_EXERCISE DETAILS_
Recast the part of the listing that opens with the line containing "The width and height of the screenshot is (614, 477)." and closes with the line containing "Looking at the screenshot, I should (x=19, y=368)." as a Markdown table with the columns Row and Content. Number each line in Row, put the line itself in Content, and leave out blank lines.

_SUPPLIED DATA_
▶
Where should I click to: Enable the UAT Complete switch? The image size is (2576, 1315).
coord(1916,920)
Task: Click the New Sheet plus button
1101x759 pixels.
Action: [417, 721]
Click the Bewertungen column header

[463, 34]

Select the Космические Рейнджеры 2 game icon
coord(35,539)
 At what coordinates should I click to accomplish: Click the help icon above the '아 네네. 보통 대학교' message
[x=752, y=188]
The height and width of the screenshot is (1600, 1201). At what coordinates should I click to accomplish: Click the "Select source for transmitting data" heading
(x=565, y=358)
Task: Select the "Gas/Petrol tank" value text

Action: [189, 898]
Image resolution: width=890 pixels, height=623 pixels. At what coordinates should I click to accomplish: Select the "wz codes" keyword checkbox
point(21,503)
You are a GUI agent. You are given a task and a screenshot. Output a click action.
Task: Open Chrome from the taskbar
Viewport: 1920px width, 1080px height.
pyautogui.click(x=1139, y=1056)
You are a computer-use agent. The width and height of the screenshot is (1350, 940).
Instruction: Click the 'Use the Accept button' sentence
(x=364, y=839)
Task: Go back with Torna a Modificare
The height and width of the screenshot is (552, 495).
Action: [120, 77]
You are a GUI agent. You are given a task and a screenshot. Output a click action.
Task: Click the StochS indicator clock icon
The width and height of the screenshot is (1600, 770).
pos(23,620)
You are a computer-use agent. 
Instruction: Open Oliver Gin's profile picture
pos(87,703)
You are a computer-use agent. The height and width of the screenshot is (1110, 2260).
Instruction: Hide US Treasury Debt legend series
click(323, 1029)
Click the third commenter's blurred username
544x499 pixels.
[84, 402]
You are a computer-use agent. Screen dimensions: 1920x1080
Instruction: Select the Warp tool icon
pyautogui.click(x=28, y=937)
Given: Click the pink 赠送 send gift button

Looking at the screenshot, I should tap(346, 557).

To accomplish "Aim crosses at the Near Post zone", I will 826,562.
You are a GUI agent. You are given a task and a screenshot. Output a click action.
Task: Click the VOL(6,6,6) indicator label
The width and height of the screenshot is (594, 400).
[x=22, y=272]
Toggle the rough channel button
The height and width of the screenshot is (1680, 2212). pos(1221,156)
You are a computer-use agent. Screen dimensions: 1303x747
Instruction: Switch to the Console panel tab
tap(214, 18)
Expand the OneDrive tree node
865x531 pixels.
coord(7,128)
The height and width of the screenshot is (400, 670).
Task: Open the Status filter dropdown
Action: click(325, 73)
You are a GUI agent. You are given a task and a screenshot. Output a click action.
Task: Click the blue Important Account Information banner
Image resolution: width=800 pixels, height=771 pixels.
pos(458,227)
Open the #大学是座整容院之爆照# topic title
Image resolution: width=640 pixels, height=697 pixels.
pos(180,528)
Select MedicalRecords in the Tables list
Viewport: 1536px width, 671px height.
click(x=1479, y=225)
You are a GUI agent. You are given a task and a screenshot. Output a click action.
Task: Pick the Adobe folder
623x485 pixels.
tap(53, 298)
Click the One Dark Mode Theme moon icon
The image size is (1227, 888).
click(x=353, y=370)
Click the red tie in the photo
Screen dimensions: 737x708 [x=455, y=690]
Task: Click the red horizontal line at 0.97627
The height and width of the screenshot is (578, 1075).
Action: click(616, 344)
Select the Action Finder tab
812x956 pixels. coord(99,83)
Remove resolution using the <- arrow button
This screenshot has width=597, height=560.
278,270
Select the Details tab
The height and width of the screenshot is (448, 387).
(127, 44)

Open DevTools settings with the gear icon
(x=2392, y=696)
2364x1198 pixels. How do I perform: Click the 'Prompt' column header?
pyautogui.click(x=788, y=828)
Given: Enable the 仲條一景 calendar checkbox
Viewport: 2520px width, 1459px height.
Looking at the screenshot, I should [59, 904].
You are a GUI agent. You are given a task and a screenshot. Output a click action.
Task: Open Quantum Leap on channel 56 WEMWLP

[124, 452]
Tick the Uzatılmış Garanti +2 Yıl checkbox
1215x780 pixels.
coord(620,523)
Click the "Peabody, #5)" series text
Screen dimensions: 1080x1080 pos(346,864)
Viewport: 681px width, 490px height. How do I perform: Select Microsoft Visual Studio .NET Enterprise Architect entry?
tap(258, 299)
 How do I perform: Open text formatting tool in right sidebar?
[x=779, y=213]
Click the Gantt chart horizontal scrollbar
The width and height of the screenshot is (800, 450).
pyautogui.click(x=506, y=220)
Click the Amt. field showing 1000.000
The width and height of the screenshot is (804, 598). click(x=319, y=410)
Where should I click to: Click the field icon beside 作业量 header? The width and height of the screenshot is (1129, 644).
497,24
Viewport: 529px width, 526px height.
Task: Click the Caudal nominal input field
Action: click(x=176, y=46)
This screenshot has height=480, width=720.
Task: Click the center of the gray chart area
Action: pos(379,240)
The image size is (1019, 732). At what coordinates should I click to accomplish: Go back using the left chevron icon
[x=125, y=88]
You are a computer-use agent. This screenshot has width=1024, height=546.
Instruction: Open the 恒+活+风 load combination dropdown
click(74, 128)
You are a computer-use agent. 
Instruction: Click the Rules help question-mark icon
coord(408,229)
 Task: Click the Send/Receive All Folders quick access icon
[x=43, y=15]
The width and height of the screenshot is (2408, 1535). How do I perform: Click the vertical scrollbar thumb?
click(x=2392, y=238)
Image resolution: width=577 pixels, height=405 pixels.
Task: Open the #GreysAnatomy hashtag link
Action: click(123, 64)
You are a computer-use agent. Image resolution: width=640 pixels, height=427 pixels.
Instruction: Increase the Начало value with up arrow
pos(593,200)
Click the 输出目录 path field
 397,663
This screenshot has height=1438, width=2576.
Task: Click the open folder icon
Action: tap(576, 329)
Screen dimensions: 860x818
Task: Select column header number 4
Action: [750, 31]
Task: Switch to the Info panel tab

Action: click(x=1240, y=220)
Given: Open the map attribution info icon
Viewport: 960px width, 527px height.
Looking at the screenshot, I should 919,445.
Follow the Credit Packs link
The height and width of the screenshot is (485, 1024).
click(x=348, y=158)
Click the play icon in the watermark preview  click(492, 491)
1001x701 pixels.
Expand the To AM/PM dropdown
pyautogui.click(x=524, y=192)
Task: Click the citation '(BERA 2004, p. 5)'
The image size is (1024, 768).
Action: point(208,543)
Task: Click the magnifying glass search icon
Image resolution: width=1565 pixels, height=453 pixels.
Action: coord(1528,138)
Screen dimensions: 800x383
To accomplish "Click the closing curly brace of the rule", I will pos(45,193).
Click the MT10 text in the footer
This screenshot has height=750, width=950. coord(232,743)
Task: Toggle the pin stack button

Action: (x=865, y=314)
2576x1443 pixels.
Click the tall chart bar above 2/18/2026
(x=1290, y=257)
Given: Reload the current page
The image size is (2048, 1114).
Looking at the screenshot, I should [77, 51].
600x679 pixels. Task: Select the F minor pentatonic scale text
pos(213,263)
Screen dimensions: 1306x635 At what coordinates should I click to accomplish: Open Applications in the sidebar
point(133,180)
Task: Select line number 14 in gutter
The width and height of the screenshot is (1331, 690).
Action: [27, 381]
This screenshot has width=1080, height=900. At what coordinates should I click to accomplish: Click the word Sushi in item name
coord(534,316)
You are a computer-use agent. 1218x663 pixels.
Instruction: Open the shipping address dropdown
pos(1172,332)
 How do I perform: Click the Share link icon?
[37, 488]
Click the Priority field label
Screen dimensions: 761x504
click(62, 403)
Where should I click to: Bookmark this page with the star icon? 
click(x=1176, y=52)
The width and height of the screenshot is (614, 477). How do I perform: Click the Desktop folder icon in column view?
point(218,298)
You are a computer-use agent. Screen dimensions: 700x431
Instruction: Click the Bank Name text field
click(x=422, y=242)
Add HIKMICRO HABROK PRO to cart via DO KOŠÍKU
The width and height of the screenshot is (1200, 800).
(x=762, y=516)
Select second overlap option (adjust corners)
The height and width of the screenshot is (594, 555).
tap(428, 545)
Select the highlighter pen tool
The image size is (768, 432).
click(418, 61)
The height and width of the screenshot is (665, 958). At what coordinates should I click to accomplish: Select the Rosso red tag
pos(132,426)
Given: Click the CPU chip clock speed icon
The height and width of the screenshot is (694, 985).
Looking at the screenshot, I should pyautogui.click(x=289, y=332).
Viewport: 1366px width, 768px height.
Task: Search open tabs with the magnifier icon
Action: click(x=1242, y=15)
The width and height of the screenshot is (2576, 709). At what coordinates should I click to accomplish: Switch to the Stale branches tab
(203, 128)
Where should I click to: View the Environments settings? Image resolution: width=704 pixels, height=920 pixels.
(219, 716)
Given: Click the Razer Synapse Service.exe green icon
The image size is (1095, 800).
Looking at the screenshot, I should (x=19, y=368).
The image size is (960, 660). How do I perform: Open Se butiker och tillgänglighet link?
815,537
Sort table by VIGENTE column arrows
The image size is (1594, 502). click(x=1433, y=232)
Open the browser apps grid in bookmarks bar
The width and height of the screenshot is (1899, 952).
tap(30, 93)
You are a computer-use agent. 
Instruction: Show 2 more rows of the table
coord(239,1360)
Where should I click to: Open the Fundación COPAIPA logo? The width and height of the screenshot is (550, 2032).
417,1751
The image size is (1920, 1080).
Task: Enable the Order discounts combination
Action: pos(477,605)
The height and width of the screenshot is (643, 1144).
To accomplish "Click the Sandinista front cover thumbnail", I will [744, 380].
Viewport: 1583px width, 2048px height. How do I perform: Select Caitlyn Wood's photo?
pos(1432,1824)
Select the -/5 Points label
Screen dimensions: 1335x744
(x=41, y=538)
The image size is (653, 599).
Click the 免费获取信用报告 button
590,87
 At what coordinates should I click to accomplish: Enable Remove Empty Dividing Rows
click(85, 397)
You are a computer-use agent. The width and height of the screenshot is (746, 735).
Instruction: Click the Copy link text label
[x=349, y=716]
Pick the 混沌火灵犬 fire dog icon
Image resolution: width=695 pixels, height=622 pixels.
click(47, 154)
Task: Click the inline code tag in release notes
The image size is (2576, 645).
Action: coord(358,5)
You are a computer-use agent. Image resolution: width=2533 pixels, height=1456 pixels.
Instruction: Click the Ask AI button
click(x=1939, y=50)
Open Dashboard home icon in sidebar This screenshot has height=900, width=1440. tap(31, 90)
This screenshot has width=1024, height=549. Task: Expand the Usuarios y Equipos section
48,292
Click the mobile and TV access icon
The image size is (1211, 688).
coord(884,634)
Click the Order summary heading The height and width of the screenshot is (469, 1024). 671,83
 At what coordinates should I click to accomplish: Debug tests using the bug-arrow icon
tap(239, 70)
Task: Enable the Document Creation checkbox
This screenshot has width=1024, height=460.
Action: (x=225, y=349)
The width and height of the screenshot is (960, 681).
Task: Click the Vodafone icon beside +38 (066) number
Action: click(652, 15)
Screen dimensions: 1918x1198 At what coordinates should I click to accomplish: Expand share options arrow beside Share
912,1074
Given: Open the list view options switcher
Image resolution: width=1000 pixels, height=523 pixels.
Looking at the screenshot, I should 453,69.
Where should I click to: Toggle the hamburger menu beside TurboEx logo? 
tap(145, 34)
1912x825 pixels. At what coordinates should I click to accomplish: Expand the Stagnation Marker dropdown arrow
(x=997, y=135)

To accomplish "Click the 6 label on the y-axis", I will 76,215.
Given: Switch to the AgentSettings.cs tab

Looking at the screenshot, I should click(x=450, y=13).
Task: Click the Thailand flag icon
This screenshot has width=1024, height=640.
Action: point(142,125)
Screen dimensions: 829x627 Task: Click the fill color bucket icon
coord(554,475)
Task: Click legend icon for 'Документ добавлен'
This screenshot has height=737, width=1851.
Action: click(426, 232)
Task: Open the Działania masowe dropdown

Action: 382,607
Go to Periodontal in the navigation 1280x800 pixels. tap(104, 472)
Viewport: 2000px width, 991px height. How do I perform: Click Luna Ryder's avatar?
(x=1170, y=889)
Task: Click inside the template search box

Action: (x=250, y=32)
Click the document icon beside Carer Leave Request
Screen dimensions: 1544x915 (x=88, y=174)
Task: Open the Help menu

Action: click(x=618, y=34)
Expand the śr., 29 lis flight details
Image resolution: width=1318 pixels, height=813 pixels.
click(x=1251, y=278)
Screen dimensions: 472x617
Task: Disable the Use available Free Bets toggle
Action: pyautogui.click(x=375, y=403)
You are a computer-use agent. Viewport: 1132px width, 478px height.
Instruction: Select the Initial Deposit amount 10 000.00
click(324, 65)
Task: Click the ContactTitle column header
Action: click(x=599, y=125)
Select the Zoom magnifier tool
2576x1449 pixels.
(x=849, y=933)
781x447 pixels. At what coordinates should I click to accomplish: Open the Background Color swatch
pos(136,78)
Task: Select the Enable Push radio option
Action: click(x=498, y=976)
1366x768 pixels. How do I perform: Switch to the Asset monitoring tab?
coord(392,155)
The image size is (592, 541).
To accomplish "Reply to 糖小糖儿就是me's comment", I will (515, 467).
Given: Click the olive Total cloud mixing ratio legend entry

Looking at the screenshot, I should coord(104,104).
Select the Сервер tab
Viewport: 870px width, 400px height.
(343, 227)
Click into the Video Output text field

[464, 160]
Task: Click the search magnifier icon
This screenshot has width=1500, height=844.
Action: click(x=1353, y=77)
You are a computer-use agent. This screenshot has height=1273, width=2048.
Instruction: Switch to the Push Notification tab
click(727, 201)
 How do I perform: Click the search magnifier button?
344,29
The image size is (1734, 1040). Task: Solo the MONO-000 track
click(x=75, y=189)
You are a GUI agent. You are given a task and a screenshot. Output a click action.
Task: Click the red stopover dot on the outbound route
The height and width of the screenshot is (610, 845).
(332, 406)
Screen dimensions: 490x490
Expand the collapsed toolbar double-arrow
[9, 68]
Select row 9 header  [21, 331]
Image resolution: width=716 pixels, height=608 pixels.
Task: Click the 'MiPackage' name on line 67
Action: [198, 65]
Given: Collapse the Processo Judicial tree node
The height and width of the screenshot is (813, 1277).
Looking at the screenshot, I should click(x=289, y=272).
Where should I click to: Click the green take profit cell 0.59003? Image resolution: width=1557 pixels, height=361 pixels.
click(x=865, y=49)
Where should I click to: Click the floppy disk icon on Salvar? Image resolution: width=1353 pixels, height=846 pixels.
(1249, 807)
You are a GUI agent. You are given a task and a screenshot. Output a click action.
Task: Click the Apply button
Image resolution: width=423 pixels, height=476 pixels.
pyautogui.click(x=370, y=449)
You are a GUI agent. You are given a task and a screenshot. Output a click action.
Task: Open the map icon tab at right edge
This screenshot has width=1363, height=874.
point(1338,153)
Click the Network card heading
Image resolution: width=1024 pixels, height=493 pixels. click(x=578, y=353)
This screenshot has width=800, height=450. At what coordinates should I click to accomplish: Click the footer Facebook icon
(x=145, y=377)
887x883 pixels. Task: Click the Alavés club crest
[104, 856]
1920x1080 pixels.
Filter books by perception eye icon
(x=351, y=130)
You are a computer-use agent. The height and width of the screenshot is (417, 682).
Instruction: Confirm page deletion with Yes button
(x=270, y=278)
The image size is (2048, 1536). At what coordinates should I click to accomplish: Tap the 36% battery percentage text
◀
_WRITTEN REPLY_
| Row | Content |
|---|---|
| 1 | The width and height of the screenshot is (614, 477). How do I perform: Click the Desktop folder icon in column view? |
| 2 | point(218,298) |
| 3 | You are a computer-use agent. Screen dimensions: 700x431 |
| 4 | Instruction: Click the Bank Name text field |
| 5 | click(x=422, y=242) |
| 6 | Add HIKMICRO HABROK PRO to cart via DO KOŠÍKU |
| 7 | The width and height of the screenshot is (1200, 800). |
| 8 | (x=762, y=516) |
| 9 | Select second overlap option (adjust corners) |
| 10 | The height and width of the screenshot is (594, 555). |
| 11 | tap(428, 545) |
| 12 | Select the highlighter pen tool |
| 13 | The image size is (768, 432). |
| 14 | click(418, 61) |
| 15 | The height and width of the screenshot is (665, 958). At what coordinates should I click to accomplish: Select the Rosso red tag |
| 16 | pos(132,426) |
| 17 | Given: Click the CPU chip clock speed icon |
| 18 | The height and width of the screenshot is (694, 985). |
| 19 | Looking at the screenshot, I should pyautogui.click(x=289, y=332). |
| 20 | Viewport: 1366px width, 768px height. |
| 21 | Task: Search open tabs with the magnifier icon |
| 22 | Action: click(x=1242, y=15) |
| 23 | The width and height of the screenshot is (2576, 709). At what coordinates should I click to accomplish: Switch to the Stale branches tab |
| 24 | (203, 128) |
| 25 | Where should I click to: View the Environments settings? Image resolution: width=704 pixels, height=920 pixels. |
| 26 | (219, 716) |
| 27 | Given: Click the Razer Synapse Service.exe green icon |
| 28 | The image size is (1095, 800). |
| 29 | Looking at the screenshot, I should (x=19, y=368). |